Boltdb edge snapshot failed - error 500

Hi all,

I am encountering an issue with snapshotting the boltdb on controller v 1.6.6.

error: error updating database/snapshot instance in Ziti Edge Controller at ``https://<redacted>/edge/management/v1``. Status code: 500 Internal Server Error, Server returned: {
"error": {
"cause": {
"code": "UNHANDLED",
"message": "EOF"
},
"code": "UNHANDLED",
"message": "An unhandled error occurred",
"requestId": "oExSqA-jO"
},
"meta": {
"apiEnrollmentVersion": "0.0.1",
"apiVersion": "0.0.1"
}
}

When i check the controller logs i see this

{"file":"github.com/openziti/storage@v0.4.22/boltz/db.go:261","func":"github.com/openziti/storage/boltz.(*DbImpl).SnapshotInTx","level":"info","msg":"snapshotting database to file","path":"/persistent/ctrl.db-20251120-195237","time":"2025-11-20T19:52:37.742Z"}
{"error":"EOF","file":"github.com/openziti/ziti/controller/api/responder.go:133","func":"github.com/openziti/ziti/controller/api.(*ResponderImpl).RespondWithError.func1","level":"error","msg":"unhandled error returned to REST API","time":"2025-11-20T19:52:37.994Z","uri":"/edge/management/v1/database/snapshot"}
{"file":"github.com/openziti/storage@v0.4.22/boltz/db.go:261","func":"github.com/openziti/storage/boltz.(*DbImpl).SnapshotInTx","level":"info","msg":"snapshotting database to file","path":"/persistent/ctrl.db-20251121-184838","time":"2025-11-21T18:48:38.667Z"}
{"error":"EOF","file":"github.com/openziti/ziti/controller/api/responder.go:133","func":"github.com/openziti/ziti/controller/api.(*ResponderImpl).RespondWithError.func1","level":"error","msg":"unhandled error returned to REST API","time":"2025-11-21T18:48:38.775Z","uri":"/edge/management/v1/database/snapshot"}

this error is preventing me from upgrading my controller pod to any version past 1.6.6 as it seems the controller is programmed to take a snapshot on startup.
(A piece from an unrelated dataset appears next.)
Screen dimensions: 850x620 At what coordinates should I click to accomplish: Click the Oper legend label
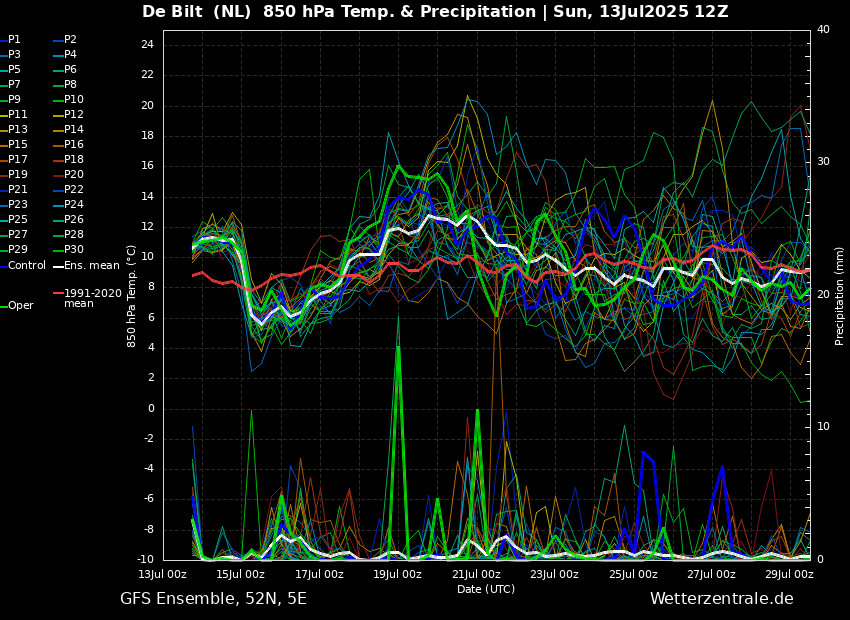pos(21,306)
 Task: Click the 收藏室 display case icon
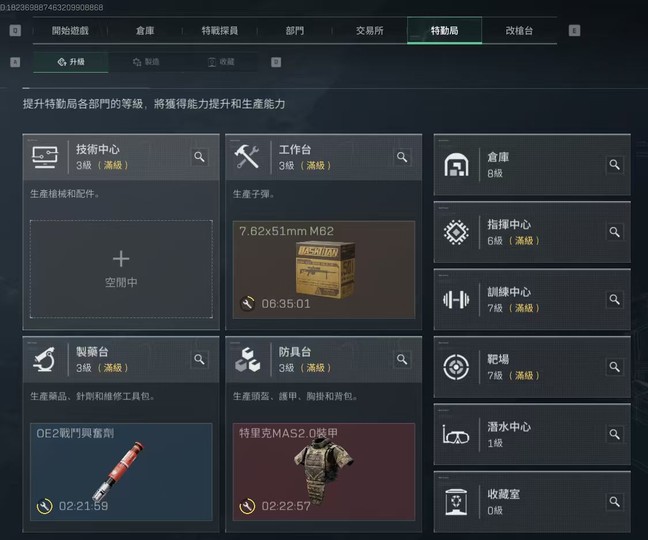click(456, 502)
This led me to suspect my ctrl.db got corrupted somehow, so I checked the db status with the ziti command:

#ziti edge db check-integrity-status
In Progress: false
Fixing Errors: false
Too Many Errors: false (if true, additional errors can be found in controller log)
Started At: 2025-11-21T19:00:39.625Z
Finished At: 2025-11-21T19:00:39.981Z
Operation Error:
Issue: unique index externalJwtSigners.kid missing value for id […]rN1F. Fixed: false

So i made a copy of the db and opened it up to check if there is a value for the kid id and I see a value

I am not sure if this is a bug, or perhaps I inadvertently corrupted something.
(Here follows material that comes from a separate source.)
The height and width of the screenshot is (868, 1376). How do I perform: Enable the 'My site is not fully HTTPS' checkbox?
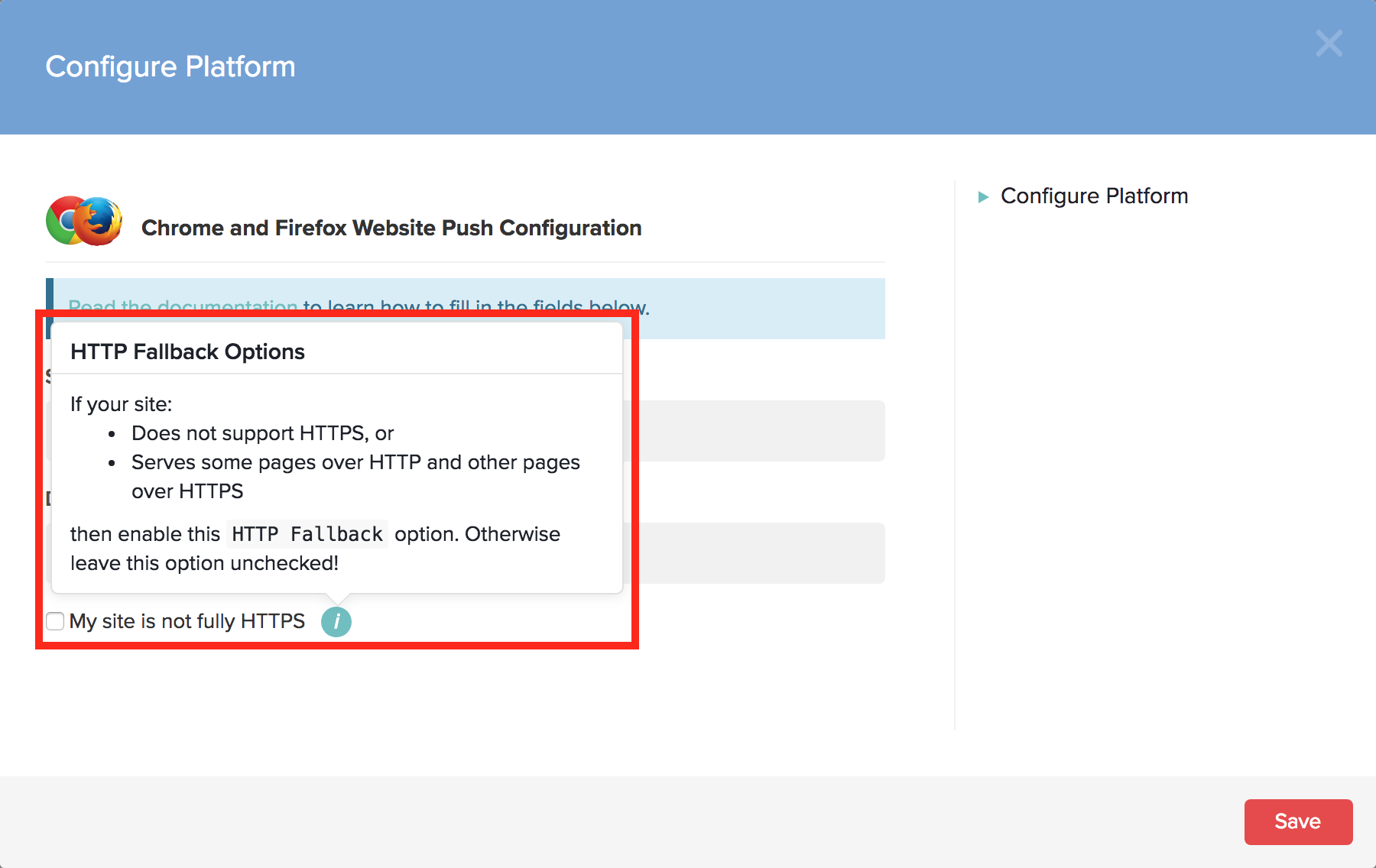coord(55,621)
Any help would be greatly appreciated and thank you!

Also just want to add, that ziti does actually make the snapshot as there is a db file that is created in the folder with all the same values.

Weird just noticed that the KID value in the gui is empty

image

is that normal?

Hello @Tetrusp

This is not something we've seen before.

Couple of things to note:

  1. The controller should only perform a bbolt snapshot on startup if there's a data model migration. It does the snapshot to ensure that if something goes wrong while it's migrating data from one format to another, we've still got the old DB available to restore from.
  2. The check-integrity-status tool is only checking the ziti constraints, it's not checking the internal consistency of the bbolt data structs. There is a tool for that from the bbolt project. bbolt check <path to db file>.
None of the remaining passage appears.